»»

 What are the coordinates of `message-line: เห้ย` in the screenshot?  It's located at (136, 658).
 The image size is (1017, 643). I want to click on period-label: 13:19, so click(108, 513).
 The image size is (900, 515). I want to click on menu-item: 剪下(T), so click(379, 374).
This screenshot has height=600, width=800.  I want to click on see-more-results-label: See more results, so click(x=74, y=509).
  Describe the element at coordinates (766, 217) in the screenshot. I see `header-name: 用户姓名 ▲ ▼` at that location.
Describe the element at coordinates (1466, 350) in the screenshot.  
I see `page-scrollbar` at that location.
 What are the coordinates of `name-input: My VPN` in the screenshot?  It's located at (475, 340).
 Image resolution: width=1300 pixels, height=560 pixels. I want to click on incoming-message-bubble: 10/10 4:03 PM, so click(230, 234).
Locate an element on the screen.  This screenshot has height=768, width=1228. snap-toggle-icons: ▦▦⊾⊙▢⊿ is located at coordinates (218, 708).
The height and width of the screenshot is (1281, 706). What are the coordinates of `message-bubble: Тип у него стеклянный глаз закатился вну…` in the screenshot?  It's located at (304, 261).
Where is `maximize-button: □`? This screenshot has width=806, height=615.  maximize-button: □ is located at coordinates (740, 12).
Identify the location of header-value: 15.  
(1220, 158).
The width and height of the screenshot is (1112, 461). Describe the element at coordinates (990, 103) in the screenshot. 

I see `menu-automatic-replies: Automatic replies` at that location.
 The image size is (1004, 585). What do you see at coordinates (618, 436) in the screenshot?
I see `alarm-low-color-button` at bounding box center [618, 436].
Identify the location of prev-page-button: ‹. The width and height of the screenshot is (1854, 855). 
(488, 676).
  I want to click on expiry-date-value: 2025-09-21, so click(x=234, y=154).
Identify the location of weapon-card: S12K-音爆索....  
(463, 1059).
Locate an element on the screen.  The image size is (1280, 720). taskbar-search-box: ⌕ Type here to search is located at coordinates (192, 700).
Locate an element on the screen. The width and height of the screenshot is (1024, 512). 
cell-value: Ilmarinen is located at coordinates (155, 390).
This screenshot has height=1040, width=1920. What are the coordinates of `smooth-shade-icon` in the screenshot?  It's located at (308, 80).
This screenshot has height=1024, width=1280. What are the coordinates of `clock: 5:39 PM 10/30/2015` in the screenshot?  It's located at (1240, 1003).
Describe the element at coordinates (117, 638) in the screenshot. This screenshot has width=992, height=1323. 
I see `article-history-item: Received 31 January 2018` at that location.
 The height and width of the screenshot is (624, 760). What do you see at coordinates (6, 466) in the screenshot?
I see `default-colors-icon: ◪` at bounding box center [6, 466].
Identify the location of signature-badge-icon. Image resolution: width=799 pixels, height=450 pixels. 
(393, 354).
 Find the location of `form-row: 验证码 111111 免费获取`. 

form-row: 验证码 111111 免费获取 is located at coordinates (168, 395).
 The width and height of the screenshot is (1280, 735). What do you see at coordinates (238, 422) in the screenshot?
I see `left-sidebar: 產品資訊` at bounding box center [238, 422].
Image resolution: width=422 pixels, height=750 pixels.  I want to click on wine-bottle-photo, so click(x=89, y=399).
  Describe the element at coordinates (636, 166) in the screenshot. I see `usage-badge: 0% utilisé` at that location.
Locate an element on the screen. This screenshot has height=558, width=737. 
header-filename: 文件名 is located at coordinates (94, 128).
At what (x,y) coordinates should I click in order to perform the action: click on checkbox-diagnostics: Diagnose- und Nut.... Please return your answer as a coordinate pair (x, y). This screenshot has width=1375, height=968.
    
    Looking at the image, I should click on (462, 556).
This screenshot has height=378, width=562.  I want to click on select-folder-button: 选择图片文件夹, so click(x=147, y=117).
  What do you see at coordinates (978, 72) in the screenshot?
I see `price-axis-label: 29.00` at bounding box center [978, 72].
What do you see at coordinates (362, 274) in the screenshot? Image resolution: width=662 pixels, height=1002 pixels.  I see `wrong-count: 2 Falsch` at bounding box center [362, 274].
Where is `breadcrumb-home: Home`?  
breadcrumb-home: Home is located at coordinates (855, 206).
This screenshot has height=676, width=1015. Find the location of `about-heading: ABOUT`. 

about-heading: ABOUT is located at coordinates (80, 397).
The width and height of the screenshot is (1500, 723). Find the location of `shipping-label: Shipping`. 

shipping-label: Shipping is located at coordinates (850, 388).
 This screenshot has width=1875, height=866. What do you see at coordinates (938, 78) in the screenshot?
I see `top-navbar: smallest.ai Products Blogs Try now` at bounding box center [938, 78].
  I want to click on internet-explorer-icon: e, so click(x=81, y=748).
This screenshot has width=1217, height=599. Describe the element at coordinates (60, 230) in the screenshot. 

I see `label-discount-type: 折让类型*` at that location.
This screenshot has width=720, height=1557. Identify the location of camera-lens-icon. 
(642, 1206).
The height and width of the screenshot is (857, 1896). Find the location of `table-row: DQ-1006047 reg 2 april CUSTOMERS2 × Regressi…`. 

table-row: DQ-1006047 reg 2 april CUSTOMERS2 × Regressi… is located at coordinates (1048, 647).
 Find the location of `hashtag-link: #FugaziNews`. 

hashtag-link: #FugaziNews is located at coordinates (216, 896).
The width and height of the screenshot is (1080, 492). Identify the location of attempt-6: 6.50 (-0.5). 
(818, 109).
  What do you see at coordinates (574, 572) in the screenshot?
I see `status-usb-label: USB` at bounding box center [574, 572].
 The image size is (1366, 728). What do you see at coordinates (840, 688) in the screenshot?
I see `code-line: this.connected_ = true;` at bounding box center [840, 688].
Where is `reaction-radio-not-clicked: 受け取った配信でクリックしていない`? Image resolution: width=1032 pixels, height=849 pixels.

««

● PROBLEM
Could you copy out the entries again, unchanged, from the line with "I want to click on expiry-date-value: 2025-09-21, so" to the line with "header-filename: 文件名 is", including both of those lines?

● THE COMPLETED TASK
  I want to click on expiry-date-value: 2025-09-21, so click(x=234, y=154).
Identify the location of weapon-card: S12K-音爆索....  
(463, 1059).
Locate an element on the screen.  The image size is (1280, 720). taskbar-search-box: ⌕ Type here to search is located at coordinates (192, 700).
Locate an element on the screen. The width and height of the screenshot is (1024, 512). 
cell-value: Ilmarinen is located at coordinates (155, 390).
This screenshot has height=1040, width=1920. What are the coordinates of `smooth-shade-icon` in the screenshot?  It's located at (308, 80).
This screenshot has height=1024, width=1280. What are the coordinates of `clock: 5:39 PM 10/30/2015` in the screenshot?  It's located at (1240, 1003).
Describe the element at coordinates (117, 638) in the screenshot. This screenshot has width=992, height=1323. 
I see `article-history-item: Received 31 January 2018` at that location.
 The height and width of the screenshot is (624, 760). What do you see at coordinates (6, 466) in the screenshot?
I see `default-colors-icon: ◪` at bounding box center [6, 466].
Identify the location of signature-badge-icon. Image resolution: width=799 pixels, height=450 pixels. 
(393, 354).
 Find the location of `form-row: 验证码 111111 免费获取`. 

form-row: 验证码 111111 免费获取 is located at coordinates (168, 395).
 The width and height of the screenshot is (1280, 735). What do you see at coordinates (238, 422) in the screenshot?
I see `left-sidebar: 產品資訊` at bounding box center [238, 422].
Image resolution: width=422 pixels, height=750 pixels.  I want to click on wine-bottle-photo, so click(x=89, y=399).
  Describe the element at coordinates (636, 166) in the screenshot. I see `usage-badge: 0% utilisé` at that location.
Locate an element on the screen. This screenshot has height=558, width=737. 
header-filename: 文件名 is located at coordinates (94, 128).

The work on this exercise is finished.